### WRITTEN INSTRUCTION
Extract every line of the records below that contains the string "size", matching its case exactly.
= = = = = = =
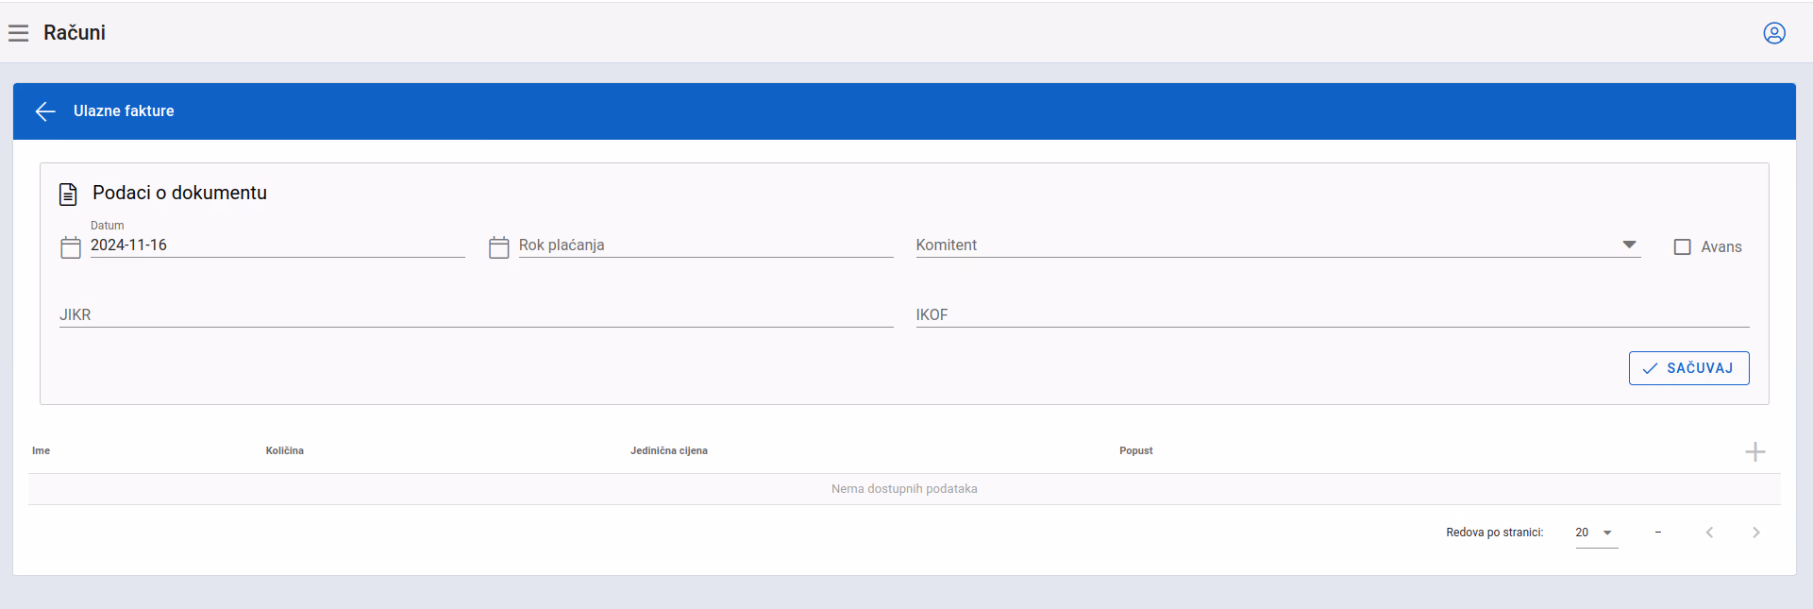
Task: Open the hamburger navigation menu
Action: point(18,33)
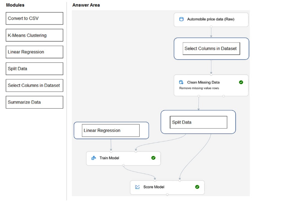Click the Train Model module icon

click(94, 158)
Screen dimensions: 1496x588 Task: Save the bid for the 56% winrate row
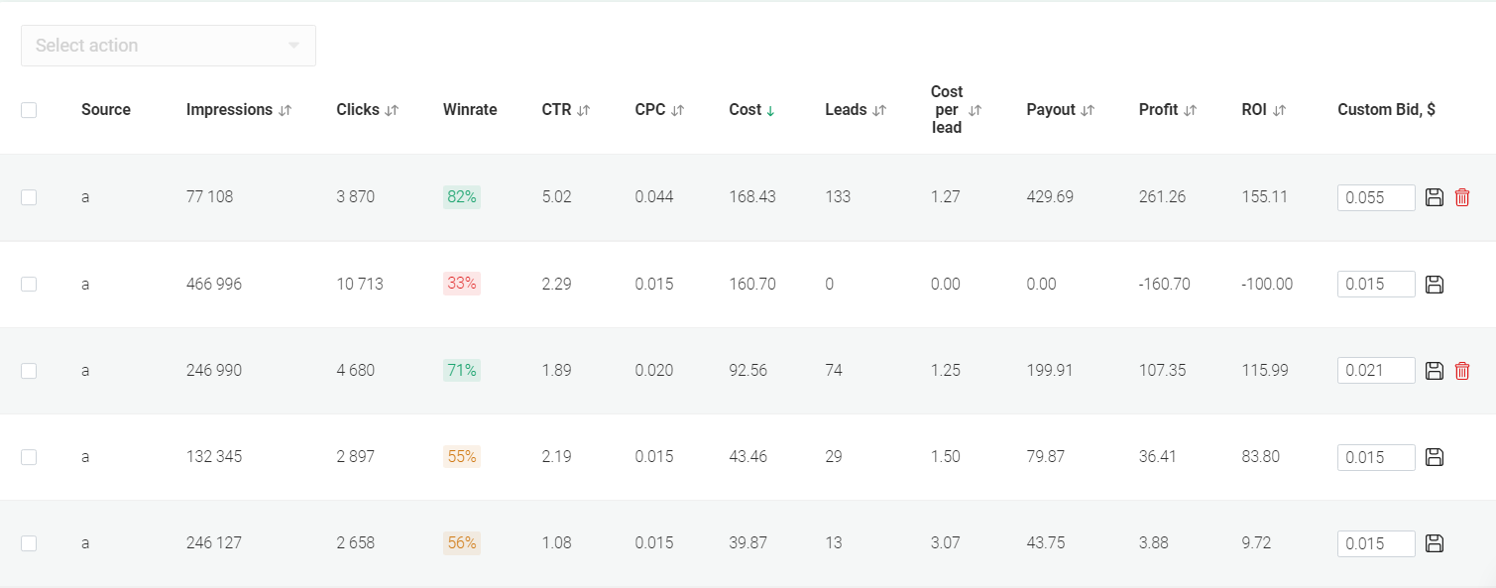click(1434, 543)
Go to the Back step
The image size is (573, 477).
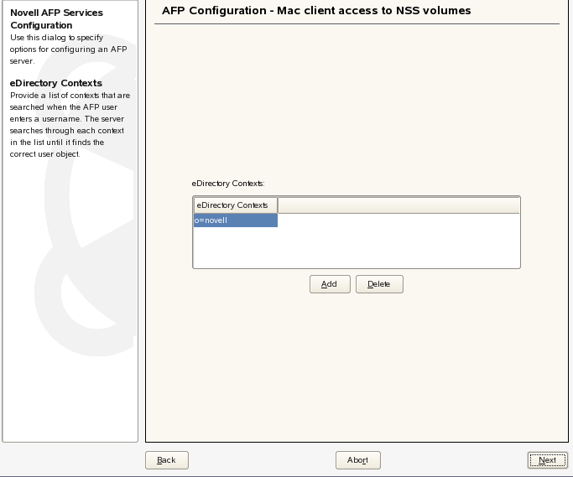(x=166, y=460)
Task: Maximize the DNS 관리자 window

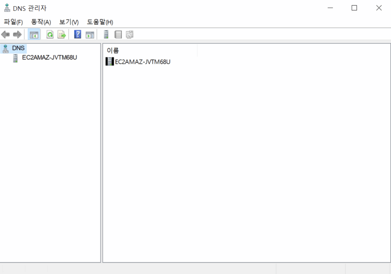Action: click(x=354, y=8)
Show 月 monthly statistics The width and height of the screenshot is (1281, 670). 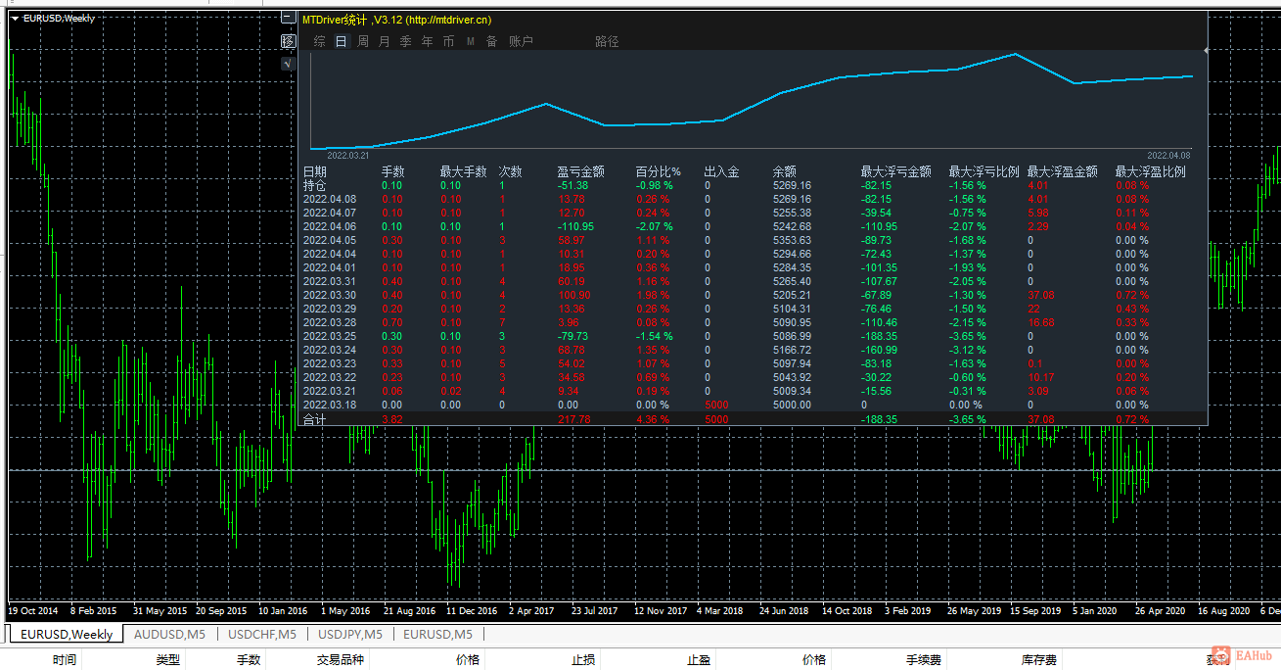384,41
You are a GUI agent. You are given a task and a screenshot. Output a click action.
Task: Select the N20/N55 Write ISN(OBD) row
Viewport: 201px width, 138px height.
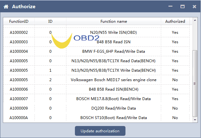tap(113, 33)
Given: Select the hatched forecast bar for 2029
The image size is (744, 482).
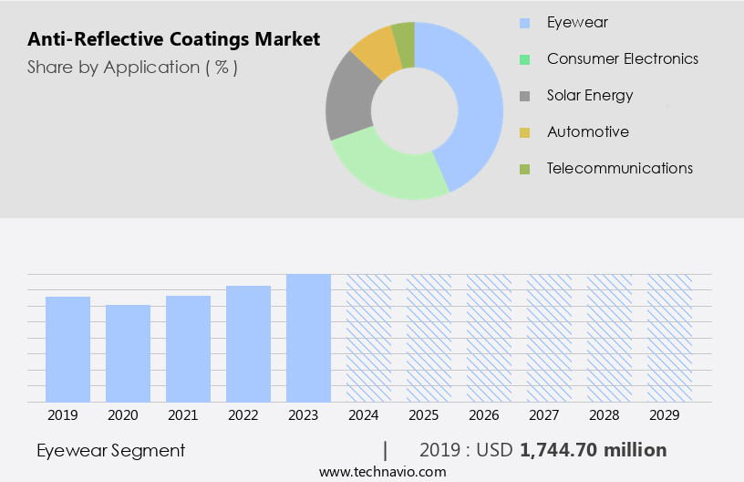Looking at the screenshot, I should pyautogui.click(x=669, y=338).
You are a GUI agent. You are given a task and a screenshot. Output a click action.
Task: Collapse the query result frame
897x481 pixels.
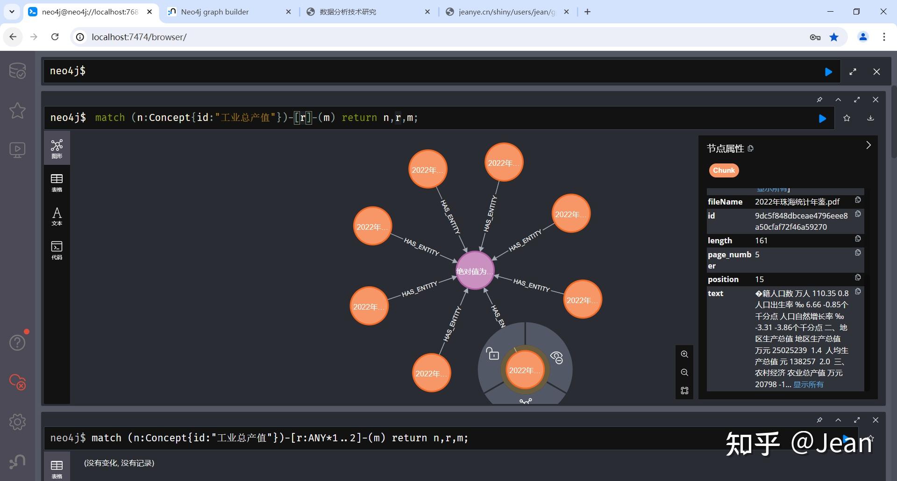(838, 99)
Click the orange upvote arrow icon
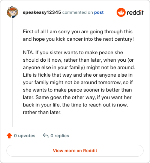Image resolution: width=150 pixels, height=163 pixels. point(9,136)

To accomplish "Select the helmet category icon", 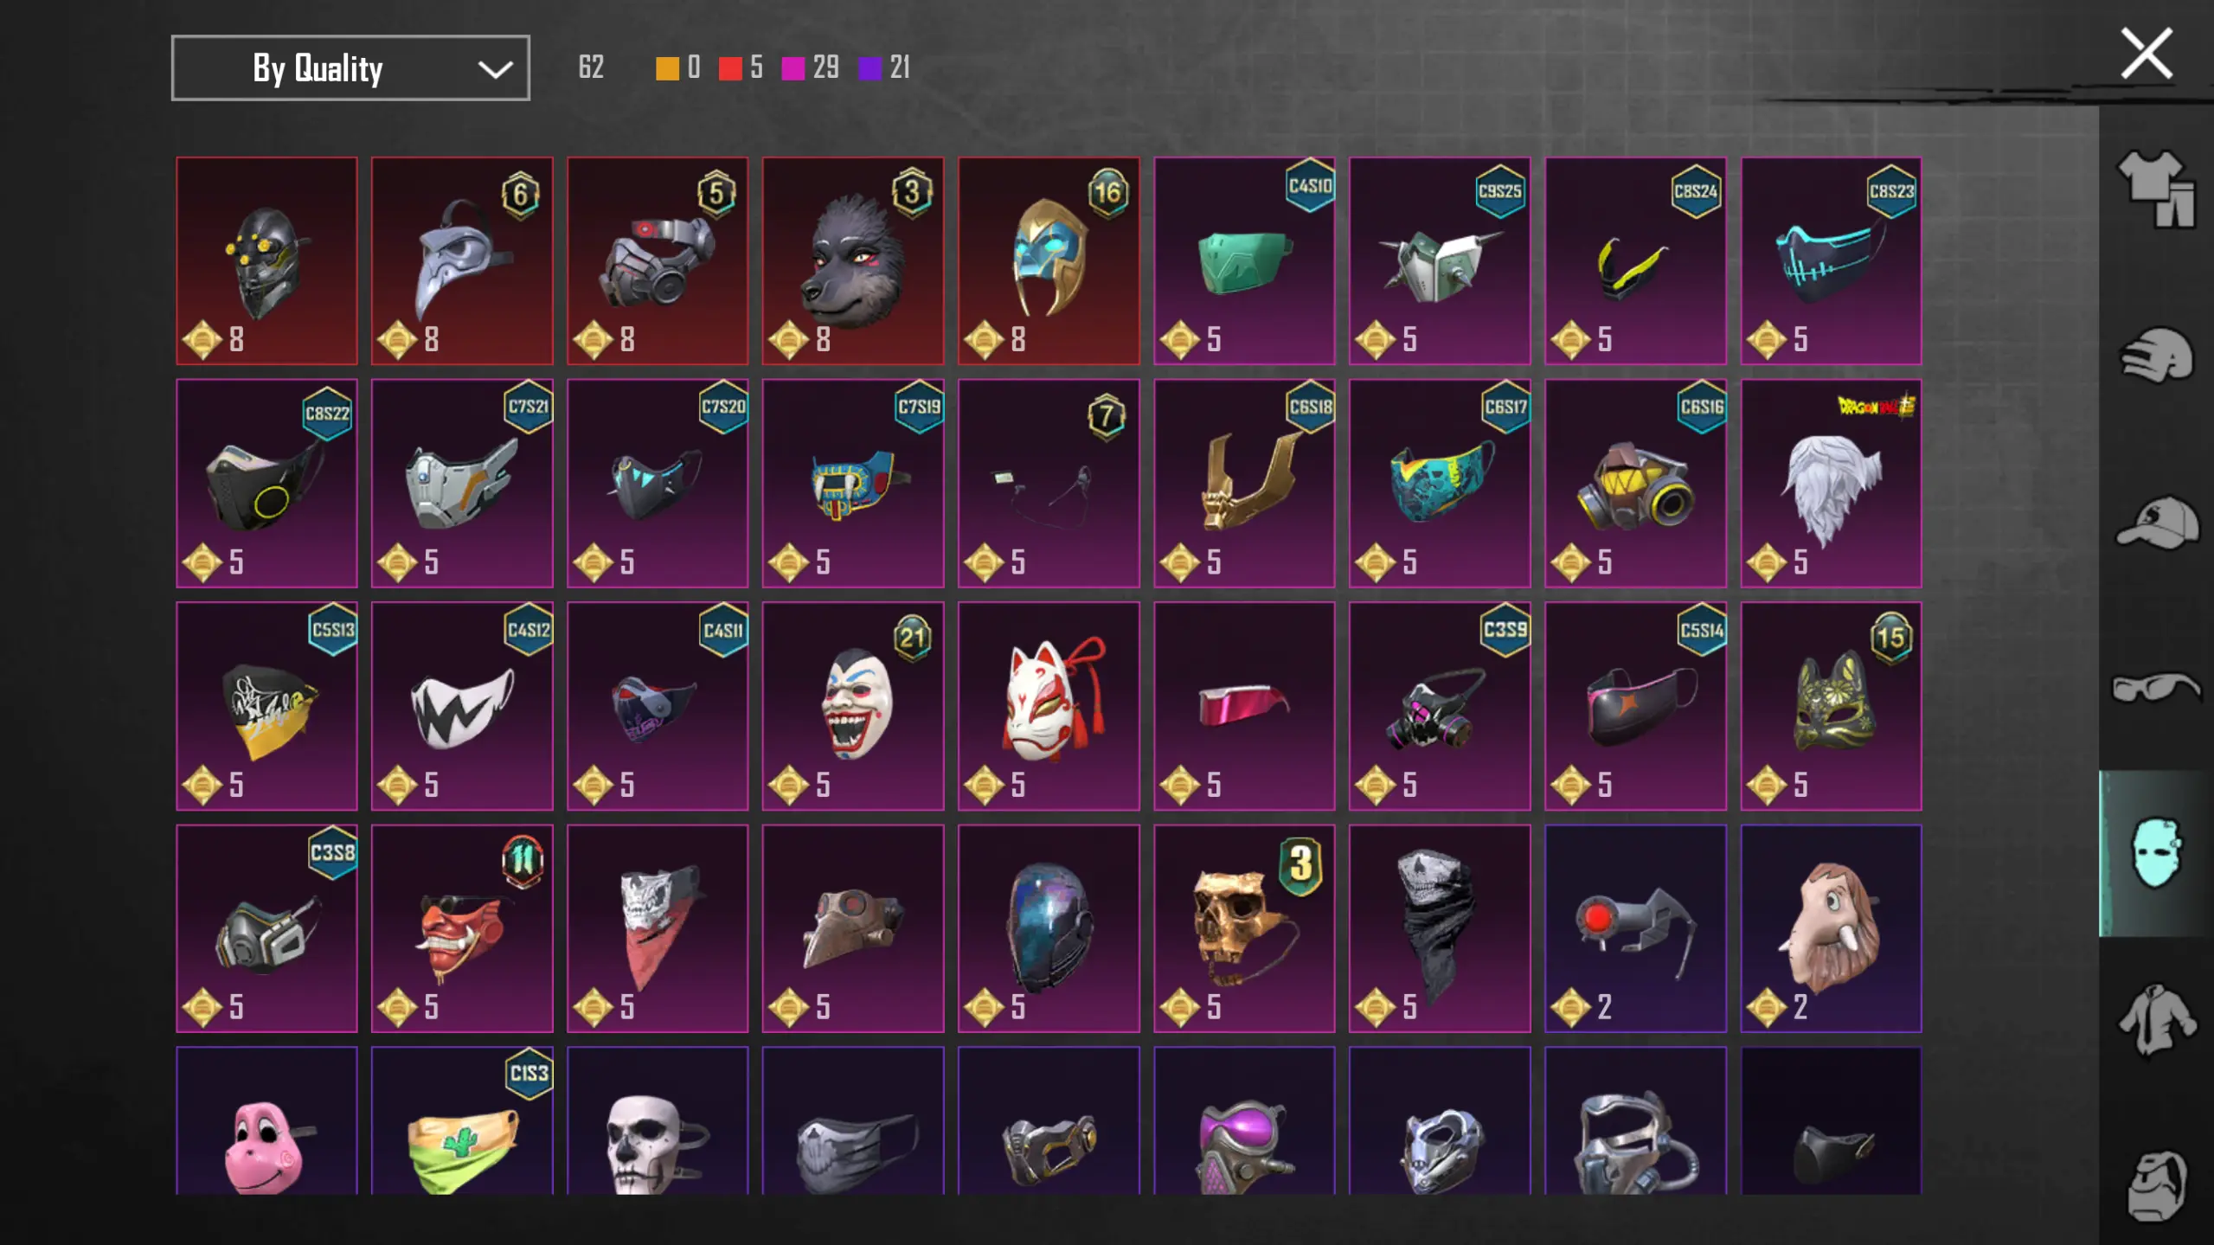I will tap(2156, 355).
= = = = = = =
### WORKED SOLUTION
The image size is (573, 477).
The image size is (744, 482).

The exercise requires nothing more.